Continue the biographical text on geologist Émile Haug, picking up right after its final sentence.

• [STUDY TEXT]:

------------------------------------------------------------

French geologist and paleontologist

Gustave Émile Haug (19 June 1861 - 28 August 1927) was a French geologist and paleontologist known for his contribution to the geosyncline theory.

==Career==

Émile Haug was born on 19 June 1861.
In 1884 he received his doctorate in natural sciences from the University of Strasbourg with a dissertation on the ammonite genus Harpoceras, titled "Beiträge zu einer monographie der Ammonitengattung Harpoceras". In 1897 he became maître de conférences at the Sorbonne in Paris, where in 1904 he was named a full professor of geology.
In 1902 he was appointed president of the Société géologique de France, and from 1917 to 1927, was a member of the Académie des sciences.

The third part of Philippe Thomas's Essai d'une description géologique de la Tunisie, which was to have described the Tertiary formations, was completed and published by his friend, Professor Léon Pervinquière (1873–1913), holder of the Chair of Geology at the Faculty of Science in Paris.

------------------------------------------------------------

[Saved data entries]
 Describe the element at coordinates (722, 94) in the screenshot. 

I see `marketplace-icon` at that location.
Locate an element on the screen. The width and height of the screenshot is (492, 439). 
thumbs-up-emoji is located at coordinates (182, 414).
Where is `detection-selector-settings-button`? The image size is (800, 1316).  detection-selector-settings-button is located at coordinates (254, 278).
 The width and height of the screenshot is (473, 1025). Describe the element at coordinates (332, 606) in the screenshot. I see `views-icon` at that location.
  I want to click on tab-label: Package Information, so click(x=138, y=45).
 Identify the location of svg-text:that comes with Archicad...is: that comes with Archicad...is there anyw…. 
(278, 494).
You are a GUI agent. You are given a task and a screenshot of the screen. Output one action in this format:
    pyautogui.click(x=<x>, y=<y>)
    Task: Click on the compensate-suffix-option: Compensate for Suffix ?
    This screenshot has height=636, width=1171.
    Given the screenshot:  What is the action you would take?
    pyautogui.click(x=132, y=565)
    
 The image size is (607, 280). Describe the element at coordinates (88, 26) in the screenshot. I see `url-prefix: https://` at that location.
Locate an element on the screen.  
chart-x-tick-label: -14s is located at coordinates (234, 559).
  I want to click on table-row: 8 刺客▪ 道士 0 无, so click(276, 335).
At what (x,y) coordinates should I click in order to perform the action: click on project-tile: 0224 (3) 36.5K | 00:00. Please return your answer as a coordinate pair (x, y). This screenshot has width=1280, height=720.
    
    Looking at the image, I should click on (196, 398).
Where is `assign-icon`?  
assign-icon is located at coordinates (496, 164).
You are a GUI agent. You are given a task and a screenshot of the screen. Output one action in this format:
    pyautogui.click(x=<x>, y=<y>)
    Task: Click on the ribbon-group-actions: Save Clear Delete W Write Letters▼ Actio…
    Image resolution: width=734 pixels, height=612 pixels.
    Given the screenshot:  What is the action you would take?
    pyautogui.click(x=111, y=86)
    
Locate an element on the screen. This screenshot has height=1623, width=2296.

------------------------------------------------------------

• [RESULT FOR THIS TASK]:
Émile Haug published the Essai d'une description géologique de la Tunisie after Pervinquiere had also died, and presented it to the Geological Society of France in session on 6 April 1914.
Haug died in Niederbronn on 28 August 1927, aged 66.

==Publications==

Haug's major work, "Traité de géologie", was published in two volumes (1907-11; Vol. I. "Les phénomènes géologiques", Vol. II. "Les périodes géologiques"), with volume II being issued in three parts. He was also the author of:
- "Les géosynclinaux et les aires Continentales", (1900).
- "Les nappes de chariage de la Basse-Provence", (two volumes; 1925, 1930).